Ah! rumors about the early M16's "unstable bullet"

THEY WERE 1 IN 12 twist ,and as long as you use 55 grain ammo they stabilize just fine .Any problems with the early M16's were the falt of 2 a$$holes 1 named Kennedy and the other named McNamarra ,they changed mr Stoner's spec's and took off the chrome lined barrel and chamber .they fu*ked up the ammo and tryed to use left over powder the gov had in stock .once they went back to spec no more problems .Mr Stoner and Armalite did a fine job ,if those 2 idiots didn't piss in the soup there would have never been a problem .you keep them clean and oiled and no problem .some folks are lazy pigs and don't take of thier weapon and have problems .I used said issued weapon (1971/1972)and i never had a problem .
 
That's the Kofi Annan school of management (i.e. see Bosnia, Rwanda, and then Kofi's promotion to Sec Generalship . . .). In jobs where you can manage to be held unaccountable for anything you do, no matter how utterly disastrous, how can one help but move on up?
How? Well, if you did your job right, you'd probably be booted ASAP. The last thing a criminal syndicate wants is an honest man.
he told me of hitting guys running in the upper shoulder (entry) and then seeing the exit wound come out of their lower abdominal, blowing out intestines.
I find this hard to believe. Were these guys hit from straight ahead, at an angle while passing, or straight from the side? If from straight ahead or at an angle, the bullet must have had a lot of momentum to make such an abrupt change in direction and still blow out someone's intestines. If straight from the side, the bullet must have had a lot of momentum to power past bone, tendons, and muscle, then head south and still blow out someone's intestines.
when they came back to these old sites the fox holes would be dug up. anyways, supposedly if they got the slightest rust/corrosion the ammo would really jam.
Something must have gotten garbled in transmission. Why would anyone bury ammo they felt was crap, and then dig it up later and use it when it was certainly crappier after being buried, especially in a rifle where cleanliness is highly important to proper functioning?
 
THEY WERE 1 IN 12 twist ,and as long as you use 55 grain ammo they stabilize just fine .Any problems with the early M16's were the falt of 2 a$$holes 1 named Kennedy and the other named McNamarra ,they changed mr Stoner's spec's and took off the chrome lined barrel and chamber .they fu*ked up the ammo and tryed to use left over powder the gov had in stock .once they went back to spec no more problems .Mr Stoner and Armalite did a fine job ,if those 2 idiots didn't piss in the soup there would have never been a problem .you keep them clean and oiled and no problem .some folks are lazy pigs and don't take of thier weapon and have problems .I used said issued weapon (1971/1972)and i never had a problem .

also my understanding.
 
Interesting. Since the ammo was a caliber they couldn't use, did they dig up the ammo for the components? It's difficult to see how the ammo would help them, unless they used the components for some sort of anti-personnel IED.
 
most likely for rifles they had stolen through working on base maybe or picked up after a firefight. They had plenty of our rifles :eek:
 
My understanding is that the VC were pretty opprotunistic as far as weaponry goes, including stuff captured from US or ARVN units, so they probably could find some use for 5.56mm ammunition if it was remotely servicable.

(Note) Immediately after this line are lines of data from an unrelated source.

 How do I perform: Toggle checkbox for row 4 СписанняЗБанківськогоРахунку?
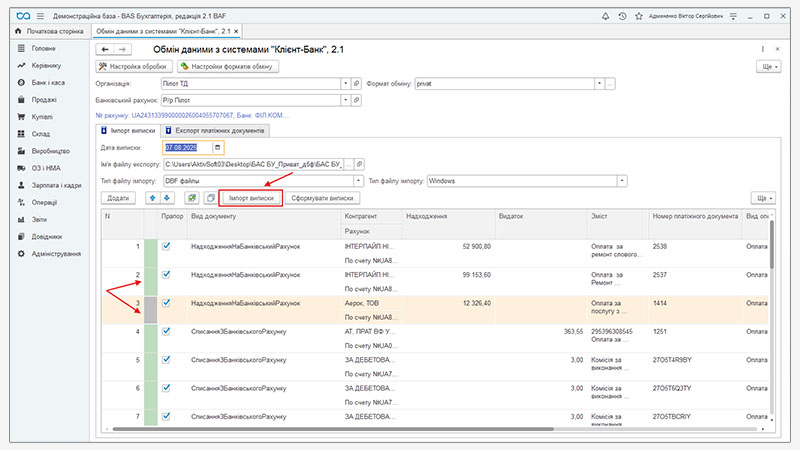click(x=167, y=330)

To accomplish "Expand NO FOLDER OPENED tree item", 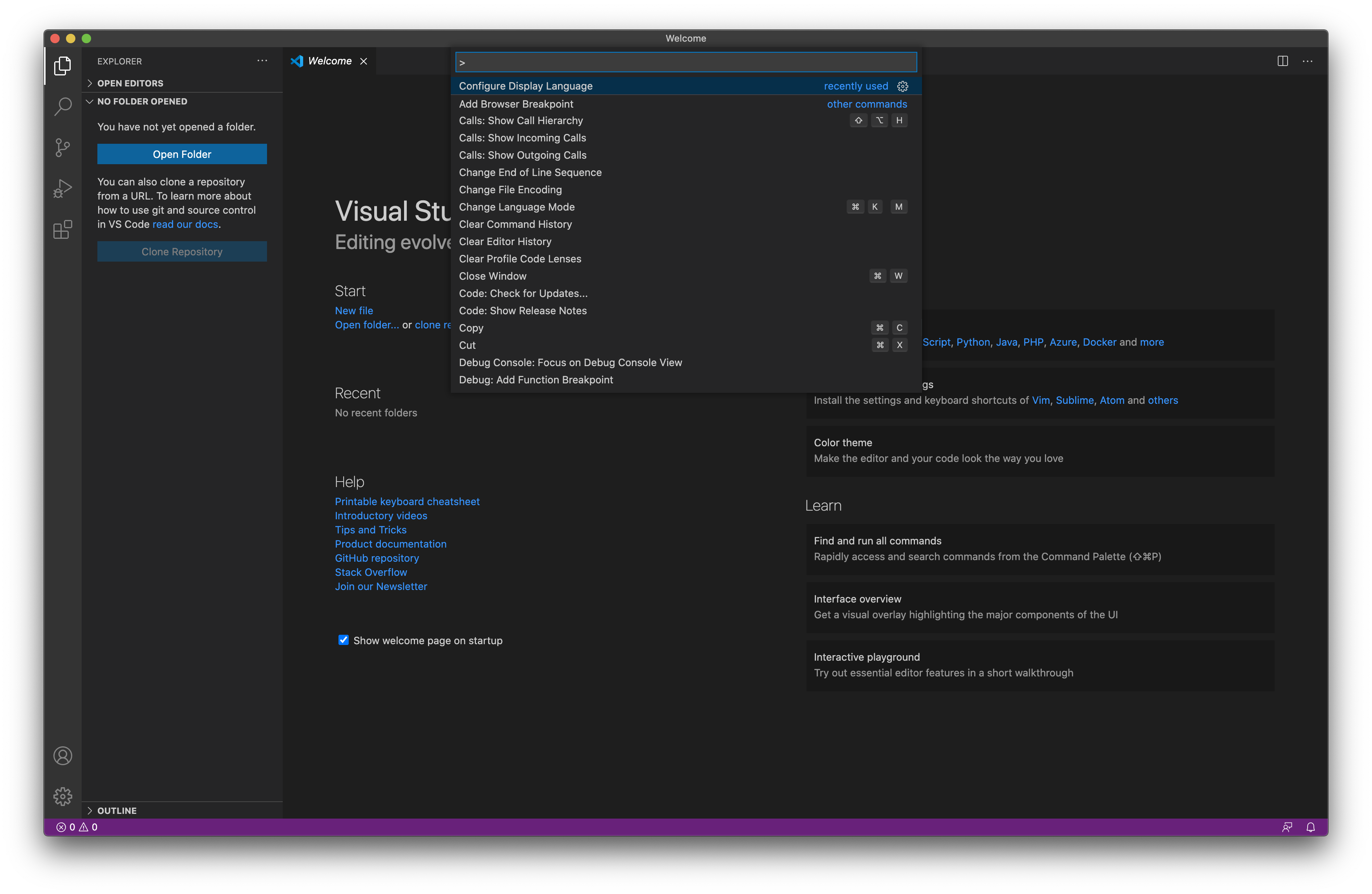I will (91, 101).
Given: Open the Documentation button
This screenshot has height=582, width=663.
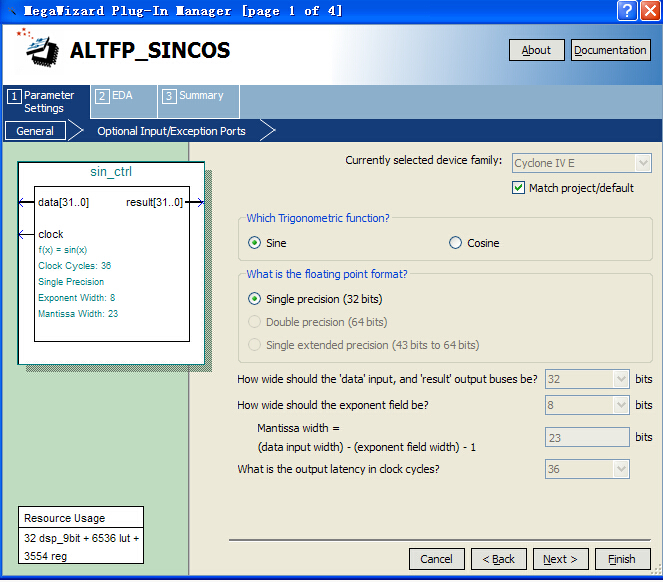Looking at the screenshot, I should [x=610, y=50].
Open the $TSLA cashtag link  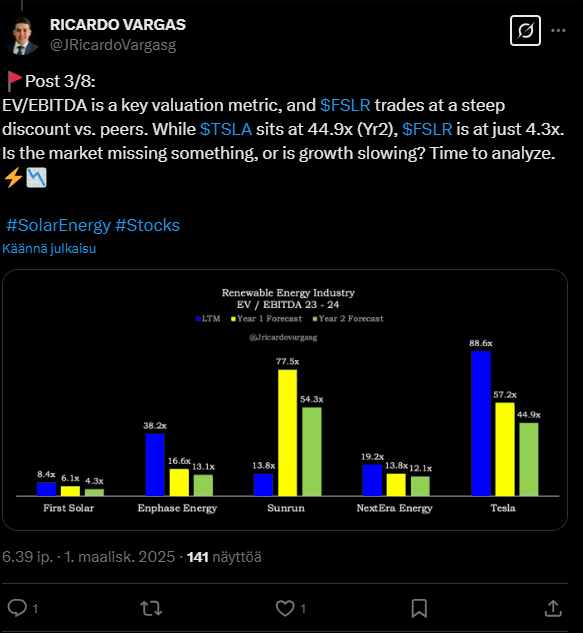[x=226, y=129]
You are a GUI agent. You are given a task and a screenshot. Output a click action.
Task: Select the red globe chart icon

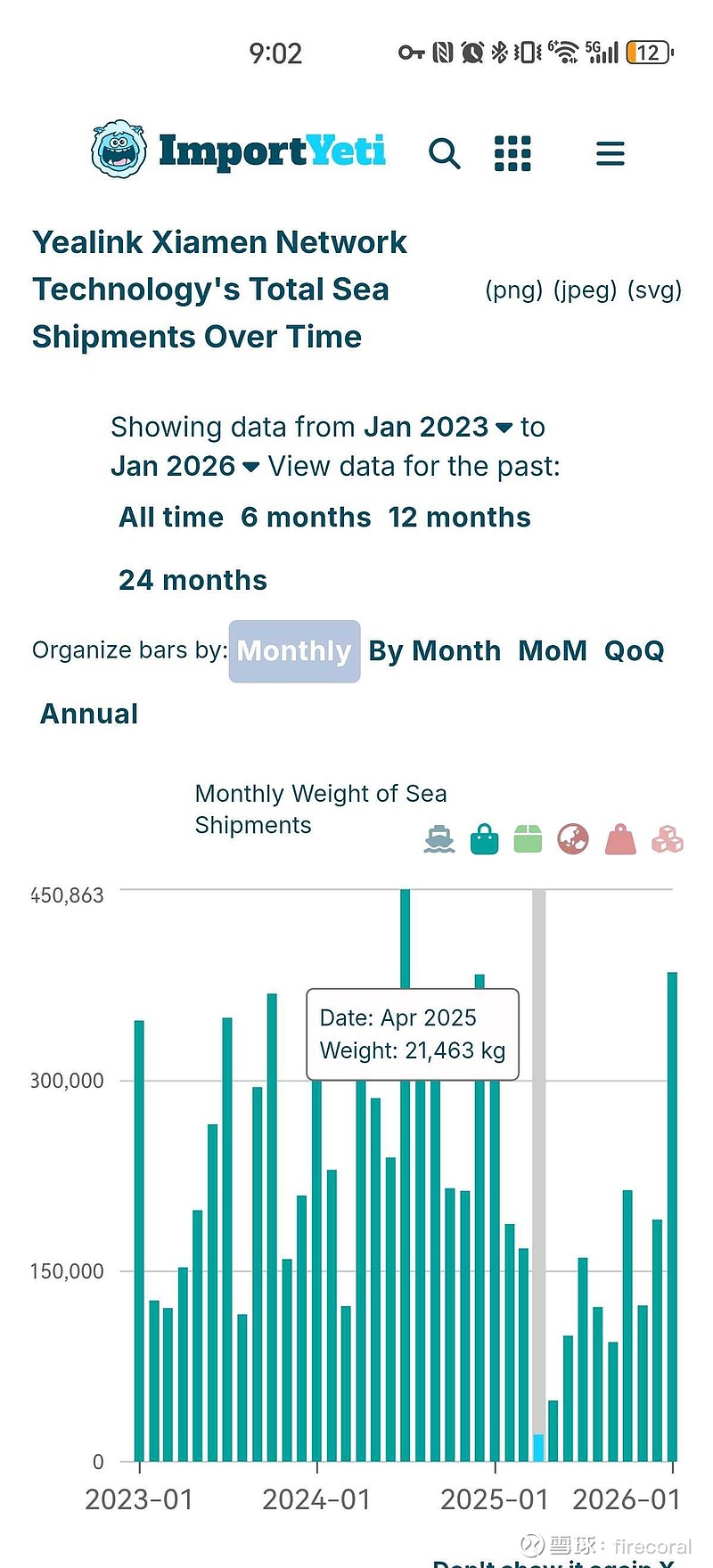pyautogui.click(x=573, y=839)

Edit to add, "What CrazyLarry said."
 
Interesting. I've read several accounts from 'Nam vets claiming the VC and NVA avoided picking up M-16s because of the supposed problems with the gun and the round at that time. However, those accounts were also written by vets who didn't like the gun and the round, so maybe their accounts were mostly BiaSed.
 
The NVA weren't as interested in our weapons as the VC. The VC were pretty much equipped with hand-me-downs. They'd take just about any functioning arm. The NVA were a trained military force, with better logistics, and tended to use Soviet arms pretty much exclusively.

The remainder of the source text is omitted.